This article is based on Narelle Kennedy’s presentation to the Economic Development Australia national conference hosted virtually by the City of Liverpool in November 2020.
If 2020 is good for anything, it has shaken up old certainties and encouraged us to be bolder in finding new angles and solutions to big challenges.
Lockdowns, isolation, physical distancing have dramatically affected the mainstays of both home and working life.
They have made us more digitally adept. We rely more on services and facilities in our local neighbourhoods. Businesses are of necessity sourcing locally. More regard for essential work and workers. A greater focus on the relationships and activities that are in walking distance. Closer and continual connections to home and family can bring both delights and challenges.
In short, 2020 has re-set the importance of ‘place’ and heralded the comeback of community.
Can this change be made to work in the interests of the many people and places where jobs and livelihoods have been disrupted, perhaps permanently?
Is there a new way to make local communities more innovative and prosperous? Can we re-think what makes places both smart and liveable?
Here are three insights to help answer these questions.
Innovation is more than high tech breakthroughs and entrepreneurial start-ups, but neither is it just any improvement, bright idea or piece of creativity or agility.
Innovation requires creating value by doing something new. This means putting a novel idea into action, so that it meets an unmet or even, an unarticulated, need in a better way than the alternatives. And, crucially, in doing so, it gains a return, whether in business revenue and profit or in measures of community wellbeing and prosperity.
Innovation is not just the province of high tech, high growth ‘gazelle’ firms. Ordinary mainstream businesses can innovate too. They can innovate through learning by doing, and through learning by interacting with others, by knowledge-sharing and collaboration.
Innovation can take many forms – unique business offerings from bundling products and services together, superior ways of managing your people and supply chains, high-quality customer service and experiences, to name a few.
So, don’t unnecessarily straight jacket the types of innovation open to your community.
Knowledge workers are not necessarily the main source nor the key beneficiaries of innovation. The benefits of innovation can be applied and spread more widely.
Innovation must be managed to benefit the wider population, including those who are most likely to become the casualties of economic transformations.
To do this, pay attention to the essential work and workers of the everyday economy, providing the goods and services that sustain our daily lives.
The everyday economy impacts on innovation because it affects everybody, it is interdependent with knowledge work and workers, and a significant element of the everyday economy is learning, caring and social support work. This work reinforces the social ties and human interactions crucial for social cohesion, resilience and a sense of belonging and community identity.

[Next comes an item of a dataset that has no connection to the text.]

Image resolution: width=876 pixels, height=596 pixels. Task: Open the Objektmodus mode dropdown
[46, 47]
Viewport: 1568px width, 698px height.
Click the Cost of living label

Strengthening the performance of the everyday economy is an innovation strategy—because it unlocks the untapped potential of communities. This has been referred to as ‘the economics of belonging’.
What makes a place smart is not the location of universities surrounded by tech hubs and industries of the future, or the operation and analysis of smart digital infrastructure. Rather, smart places are the crossroads where different knowledge worlds meet, explore and create something new and valuable to the local community.

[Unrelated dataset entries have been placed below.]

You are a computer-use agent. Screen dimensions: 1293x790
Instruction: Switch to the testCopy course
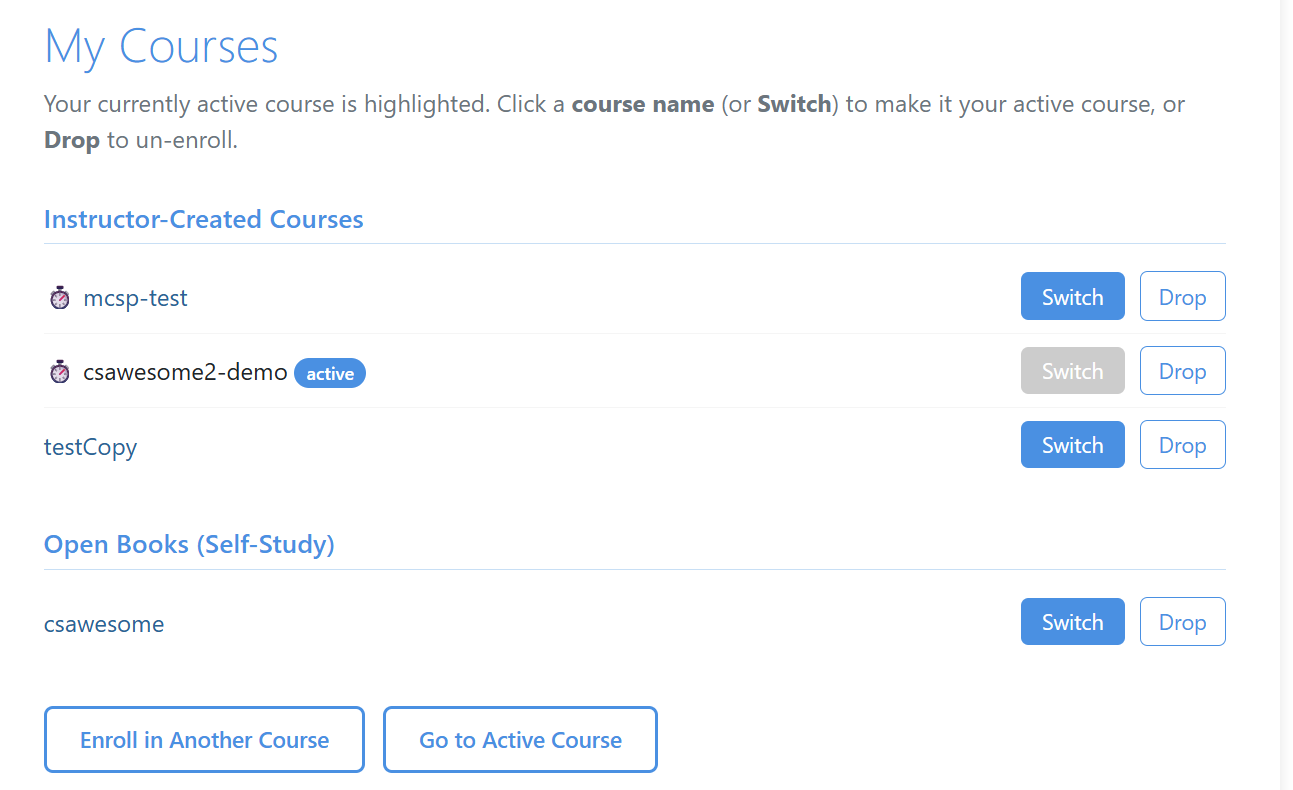coord(1072,445)
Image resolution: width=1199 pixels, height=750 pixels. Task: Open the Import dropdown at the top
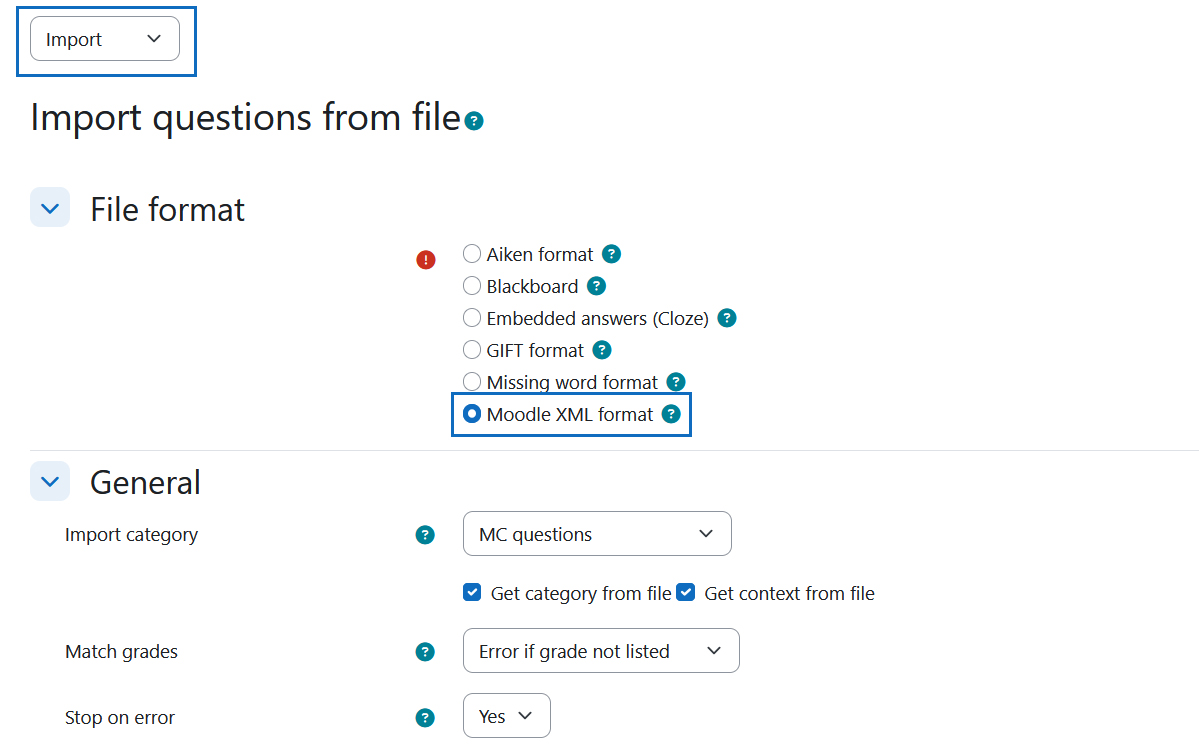pyautogui.click(x=105, y=39)

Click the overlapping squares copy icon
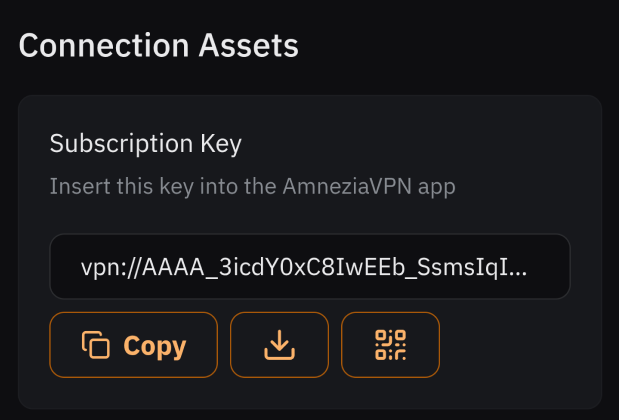[96, 345]
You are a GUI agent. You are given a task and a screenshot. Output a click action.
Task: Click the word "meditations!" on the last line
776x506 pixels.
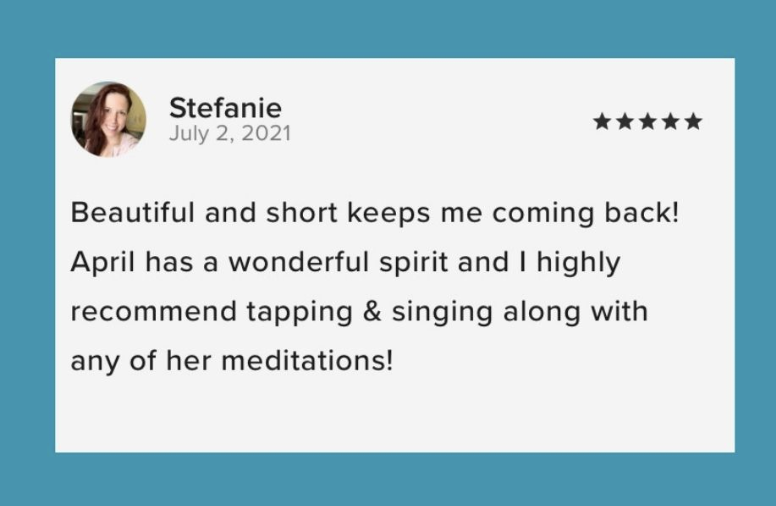307,361

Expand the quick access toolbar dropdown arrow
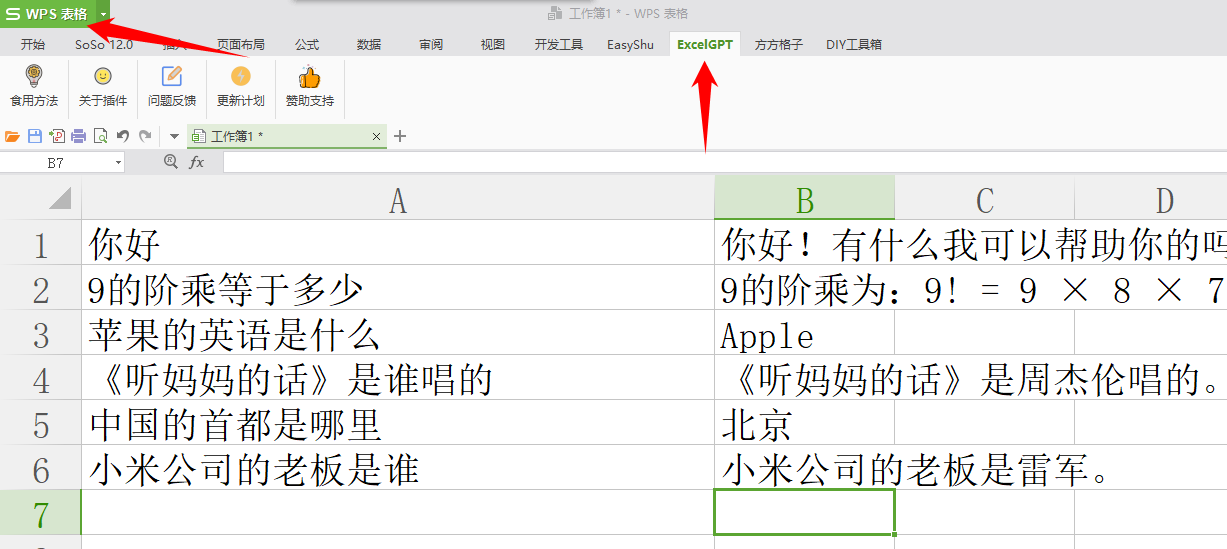point(174,136)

To create an innovation precinct or smart place, don’t just seek to mirror Silicon Valley-like enclaves or dense urban knowledge hubs.
Smart places measure themselves on combined economic, social and sustainability outcomes.
They work on building proximity, diversity and interactions across different sectors, disciplines, and areas of knowledge and expertise. They allow for creative collisions of ideas and serve as safe spaces for enterprises to experiment with possible innovations.
They can be a testing ground for alternative imaginative solutions to complex societal problems and the best ways of implementing them.
In short, the message is take advantage of the comeback of community.
Probe beyond the obvious, beyond the usual suspects, into the active ingredients of both innovation and place-making. Delve deeper to understand how these innovation opportunities and capabilities suit your particular local circumstances and conditions.
Here, you can create the pathways that allow ordinary businesses and people to prosper, even in local communities with seemingly poor prospects.
REFERENCES:
Martin Sandbu, The Economics of Belonging, Princeton University Press, June 2020.
John Bessant, Managing Innovation. Creating value from ideas, https://johnbessant.org/2019/06/29 June 2019.
Diane Coyle, The Key to the Productivity Puzzle, Project Syndicate, 13th October 2020.